To avoid this problem, public-key cryptography allows for encrypting messages with one key that everyone knows (a public key), but that message can only be decrypted by a matching private key, which only the recipient should know. Mathematically, these keys (numbers) appear random and are large enough to be difficult to guess, but have relationships or properties that allow for this process.
When we go to a secure website, our browser sends the website we’re visiting our public key, and ask for their public key, and that allows for a secure connection to be established.
And most protocols actually use public-key cryptography to set up a secret key for temporary use, since algorithms that encrypt data with just one secret key are generally faster.

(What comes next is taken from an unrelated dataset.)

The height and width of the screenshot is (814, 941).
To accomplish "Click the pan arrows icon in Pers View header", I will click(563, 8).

A private key for the RSA encryption algorithm might look like this:
- And these characters shown as the key actually map to numbers, so we really just have a really large number.

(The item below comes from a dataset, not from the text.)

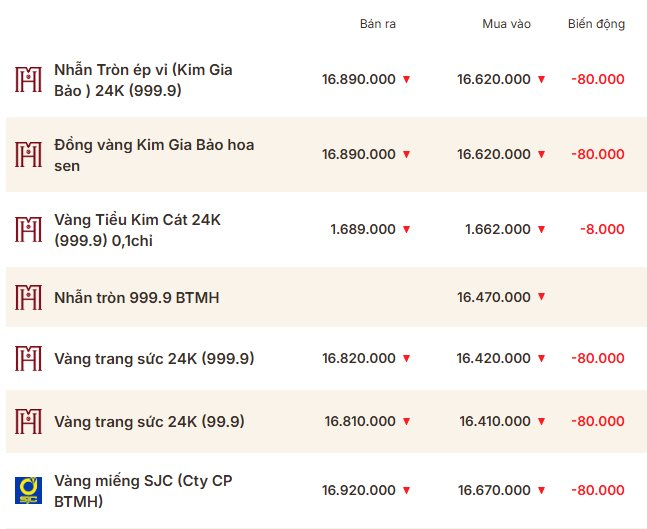Click the Bán ra column header
Viewport: 647px width, 529px height.
(378, 24)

An 8-bit key allows for 256 options, so we would need at most 256 guesses to figure out the key. But a 256-bit key will allow for 2^256 options, which is a much, much larger number. And nowadays there are algorithms that allow for 2048-bit keys, which are even larger.
So one service that offers file storage and syncing, Dropbox, encrypts our data for us. They could encrypt it with our password, but then we wouldn’t be able to share our files and folders with someone else without sharing our password, or decrypting our files first. So Dropbox must have the key that actually encrypts the data, but that key might be again encrypted with our password and perhaps transferred as encrypted with our friend’s password, so they can unlock it and see the shared file. But Dropbox still has access to the key. And this key is actually a master key that encrypts all the files, which helps them reduce the amount of data they use. For example, if many people had the same file, such as a movie file, if each copy was encrypted with a different key, they would have to store all the copies. But using one key, they only need to store one copy, and give people access to them if they are uploading the exact same file.
If we were really concerned about our privacy or security, we could encrypt our files locally on our computers first, and then upload them to Dropbox, so Dropbox can’t read those files.